Download the keyboard shortcut guide from the Exercise Files tab.
When you are making Levels or Curves adjustment in an image, it's often helpful to see where things are going to clip, meaning where the dark is going to go to absolute black and where the highlight is going to go to absolute white, where they are going to blow out, and you are going to lose detail. So they call that clipping preview. Let's go ahead and choose a Levels adjustment layer here, and that brings up the Levels adjustment in this panel. And you see, I have a black slider, a gray slider, and a white slider. If I move the black slider to where what we call the piles of tiles, where these tones actually begin in earnest here in any significant quantity. You can see the image is getting darker as I move that black slider to the right. But I may want to see where are pixels in the image going to absolute black.
To do that hold, down the Option key or the Alt key on Windows as you drag the slider. Now at first, everything goes completely white. As you drag to the right, you will see where pixels are starting to appear, those are going to black. If you see absolutely black pixels, that means in all three channels in RGB, their tonal value is now 0, 0, 0. If you only see specific colors like the yellow or the red or the cyan or whatever, those colors are only shifting in their particular channel but not all three. Same thing for the highlight preview. If I hold down Option or Alt and grab it, everything turns to black at first. So you can see I don't have a lot of detail in the legs in the red channel.
So if I slide this over to left, you will see in the red, those are going to go to absolute loss of detail there. Only the areas that are actually white against that black background are going to absolute white in all three channels. So if you look at the top of the image near her shorts, I'll let go off the Option key for a second, you can see there is a little highlight there from the sun on the bottom of her shorts. So you can see that's where that's clipping all the way to white. So this is just a way to get clipping preview as you make these adjustments. So you can back off a little bit, so you don't blow out detail where you want to keep it. Same thing for the Curves adjustment. Let's go ahead and delete that Levels adjustment. We'll create a Curves adjustment layer instead.

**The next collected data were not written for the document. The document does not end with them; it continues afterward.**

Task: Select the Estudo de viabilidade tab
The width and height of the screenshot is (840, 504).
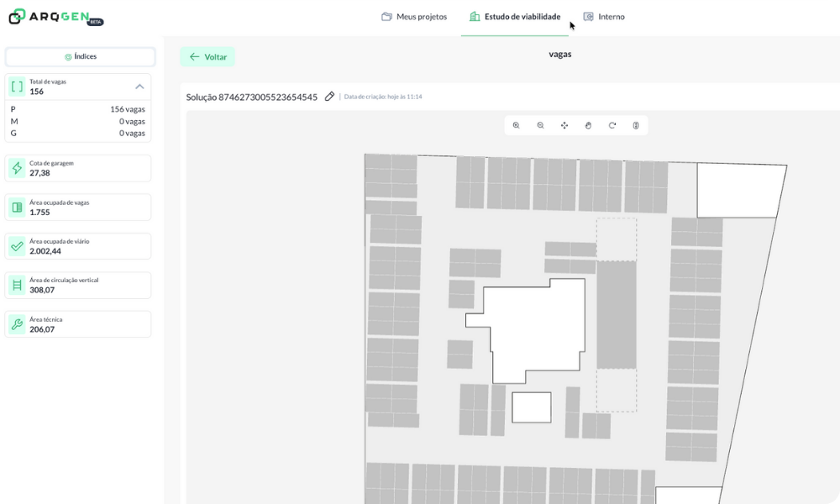Action: point(514,17)
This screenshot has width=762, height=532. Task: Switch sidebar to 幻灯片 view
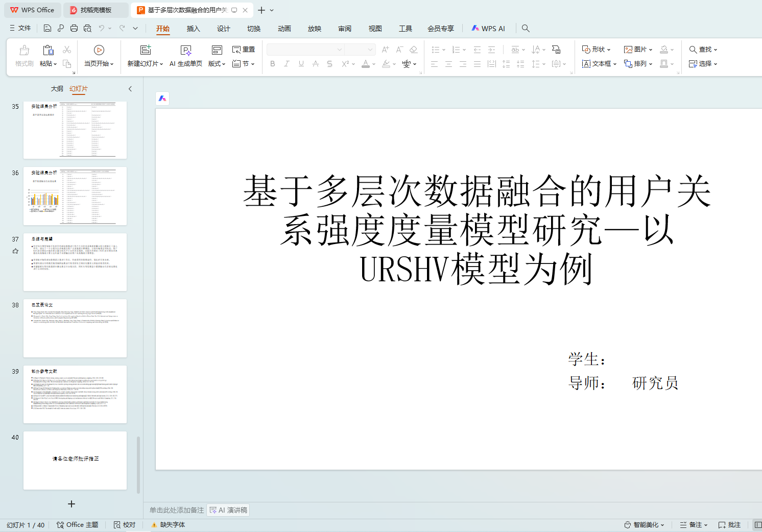click(x=79, y=89)
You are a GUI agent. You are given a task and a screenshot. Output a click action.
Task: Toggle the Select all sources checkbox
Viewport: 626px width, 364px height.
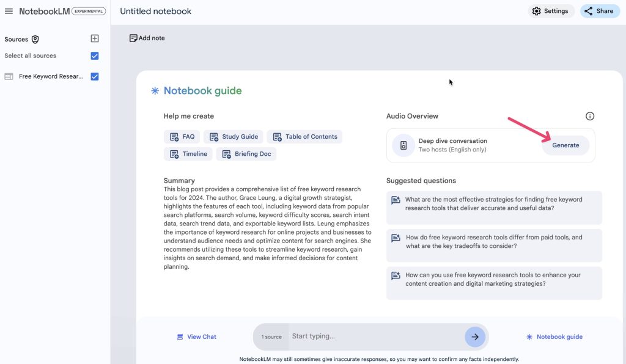tap(95, 56)
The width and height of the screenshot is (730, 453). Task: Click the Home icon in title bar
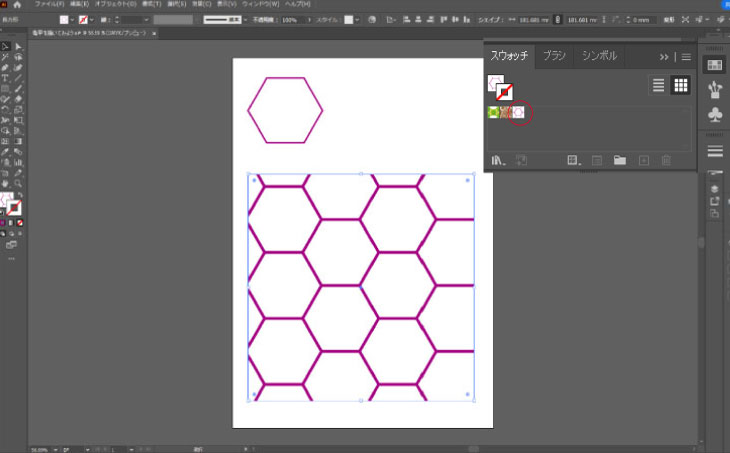click(17, 5)
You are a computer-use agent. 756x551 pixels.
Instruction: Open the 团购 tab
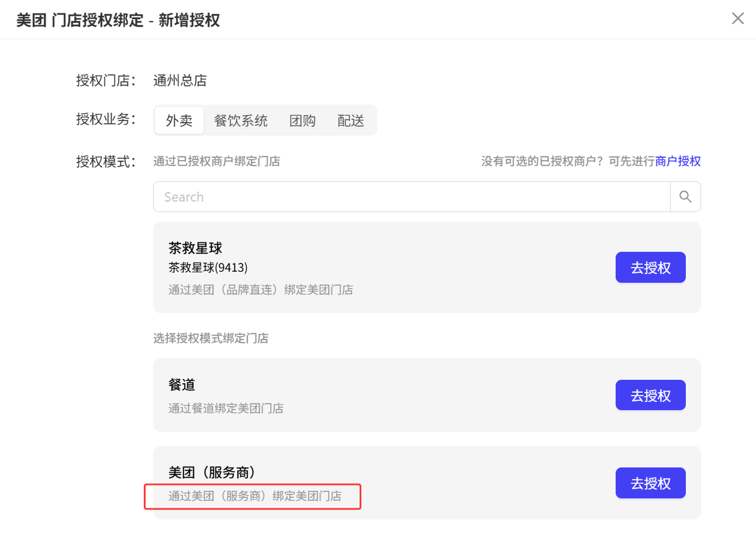[x=302, y=120]
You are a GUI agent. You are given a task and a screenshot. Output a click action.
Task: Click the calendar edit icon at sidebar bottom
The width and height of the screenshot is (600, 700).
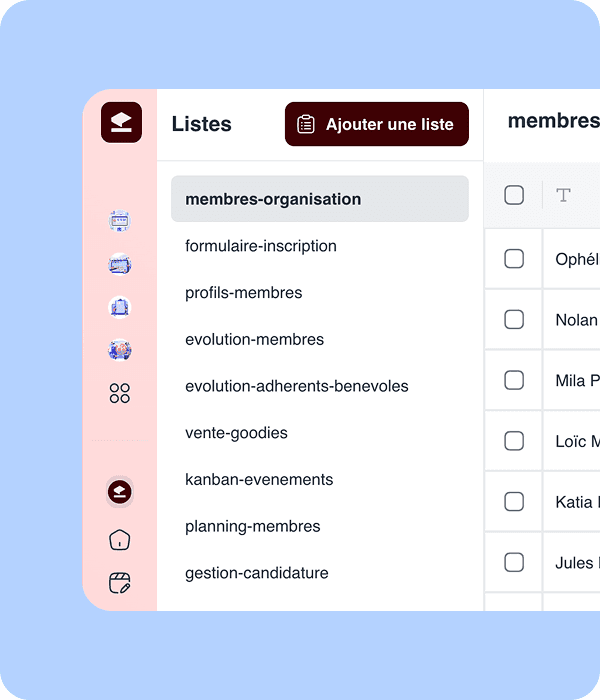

Again, I have got those same sliders. I guess I don't have that middle slider. I just have the black slider and the white slider as I saw in the Curves adjustment. Again, hold down Option or Alt, and you get the clipped preview as you drag the slider just like you saw in the Levels adjustment as well. So the same behavior. These shortcuts, the Option key or the Alt key, they work in the Levels and Curves dialog versions of these adjustments as well. So it's your choice whatever when you are using, you can get an accurate clipping preview by holding down Option or Alt as you drag those sliders.